Political instability and assassinations


The 2023 general election in Ecuador was marred by controversy and gang violence, coming to a head with the assassination of candidate Fernando Villavicencio 11 days before voting began. Villavicencio’s campaign had been centred on anti-corruption, which is widely thought to have made him a key target for crime syndicates. His murder took place just one month after the assassination of Agustin Intriago, who had been serving as mayor of Manta. 
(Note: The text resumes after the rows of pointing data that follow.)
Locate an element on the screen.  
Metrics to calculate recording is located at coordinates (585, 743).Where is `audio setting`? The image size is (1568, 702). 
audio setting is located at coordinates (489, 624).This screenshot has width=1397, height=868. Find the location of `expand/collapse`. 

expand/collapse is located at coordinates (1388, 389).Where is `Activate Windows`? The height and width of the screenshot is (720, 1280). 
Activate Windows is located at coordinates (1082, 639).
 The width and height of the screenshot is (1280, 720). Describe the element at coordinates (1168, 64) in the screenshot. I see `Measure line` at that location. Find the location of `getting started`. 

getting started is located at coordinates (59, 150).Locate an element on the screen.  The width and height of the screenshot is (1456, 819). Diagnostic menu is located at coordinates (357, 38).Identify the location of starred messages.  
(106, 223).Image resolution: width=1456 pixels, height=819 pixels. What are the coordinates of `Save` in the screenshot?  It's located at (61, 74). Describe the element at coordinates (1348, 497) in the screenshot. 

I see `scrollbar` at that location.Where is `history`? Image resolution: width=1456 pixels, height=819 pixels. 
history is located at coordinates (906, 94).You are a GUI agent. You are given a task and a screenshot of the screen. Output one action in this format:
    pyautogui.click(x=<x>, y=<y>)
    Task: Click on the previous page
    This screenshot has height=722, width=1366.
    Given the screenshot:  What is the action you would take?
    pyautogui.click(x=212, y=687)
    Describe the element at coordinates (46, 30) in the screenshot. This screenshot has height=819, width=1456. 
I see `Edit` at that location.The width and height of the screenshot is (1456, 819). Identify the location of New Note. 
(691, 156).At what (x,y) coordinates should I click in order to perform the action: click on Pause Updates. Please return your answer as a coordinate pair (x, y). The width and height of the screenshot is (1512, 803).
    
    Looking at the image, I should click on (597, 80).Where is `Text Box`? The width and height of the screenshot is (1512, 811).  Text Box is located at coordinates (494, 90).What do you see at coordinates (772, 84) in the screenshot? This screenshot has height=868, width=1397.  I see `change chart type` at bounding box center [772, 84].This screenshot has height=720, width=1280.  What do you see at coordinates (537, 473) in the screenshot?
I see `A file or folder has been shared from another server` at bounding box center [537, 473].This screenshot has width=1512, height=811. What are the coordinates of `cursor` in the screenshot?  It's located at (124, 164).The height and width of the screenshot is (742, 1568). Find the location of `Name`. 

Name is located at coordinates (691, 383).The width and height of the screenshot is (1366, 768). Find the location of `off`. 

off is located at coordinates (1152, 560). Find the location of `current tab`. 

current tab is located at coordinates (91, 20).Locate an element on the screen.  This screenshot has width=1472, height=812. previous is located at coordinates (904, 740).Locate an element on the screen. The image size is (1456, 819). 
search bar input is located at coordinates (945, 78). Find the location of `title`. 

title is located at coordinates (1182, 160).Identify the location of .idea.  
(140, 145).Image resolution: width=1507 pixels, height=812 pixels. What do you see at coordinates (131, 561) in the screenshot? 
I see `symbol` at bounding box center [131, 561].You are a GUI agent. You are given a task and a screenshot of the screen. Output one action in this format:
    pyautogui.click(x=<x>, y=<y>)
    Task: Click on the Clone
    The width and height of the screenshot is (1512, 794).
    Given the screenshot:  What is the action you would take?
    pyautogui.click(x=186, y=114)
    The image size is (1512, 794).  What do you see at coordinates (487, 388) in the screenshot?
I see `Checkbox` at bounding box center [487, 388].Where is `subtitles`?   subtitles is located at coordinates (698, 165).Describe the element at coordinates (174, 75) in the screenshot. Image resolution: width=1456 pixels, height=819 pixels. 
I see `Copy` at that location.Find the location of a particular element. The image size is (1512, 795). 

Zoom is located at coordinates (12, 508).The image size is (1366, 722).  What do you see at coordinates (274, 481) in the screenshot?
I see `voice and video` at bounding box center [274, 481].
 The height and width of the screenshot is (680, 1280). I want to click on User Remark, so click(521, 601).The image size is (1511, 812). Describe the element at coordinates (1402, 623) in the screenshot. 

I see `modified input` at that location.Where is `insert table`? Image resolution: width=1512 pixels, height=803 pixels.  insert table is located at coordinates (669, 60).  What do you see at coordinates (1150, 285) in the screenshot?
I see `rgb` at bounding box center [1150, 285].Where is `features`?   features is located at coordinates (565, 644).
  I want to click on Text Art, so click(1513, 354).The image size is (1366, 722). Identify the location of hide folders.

Adding yet another reminder of the cartel’s willingness to utilise terror, 13 armed men stormed a live broadcast at TC TV station in Guayaquil on the 9th of January 2024. In response, Noboa, who has adopted a hard-line approach to fighting the cartels, declared a 60-day countrywide state of “internal armed conflict”, designating over 20 narco-gangs as terrorist groups and deploying the military. Despite this, on Wednesday the 18th of January, the investigating prosecutor for the TC TV attack was shot dead in Guayaquil.


Concluding Remarks


Incumbent President Noboa is only set to serve an 18-month term due to his coming to power via a snap election. Noboa faces an uphill battle and has already seen his authority undermined by an unprecedented wave of cartel violence.  His war against the cartels will be a challenging and lengthy undertaking, with retaliatory violence being a given and success by no means guaranteed. Although his bold promise made on Instagram to “bring back peace to all Ecuadorians” will sound appealing to voters, achieving a lasting peace presents a formidable challenge. Overcoming an unconventional and transnational enemy demands a cohesive and integrated multilateral strategy. Ecuador cannot achieve such a feat on its own. The chaotic international landscape and preoccupation of key players such as the United States with the war in Ukraine and events in Gaza is an additional barrier. Regrettably, in all probability, the cartels are going nowhere.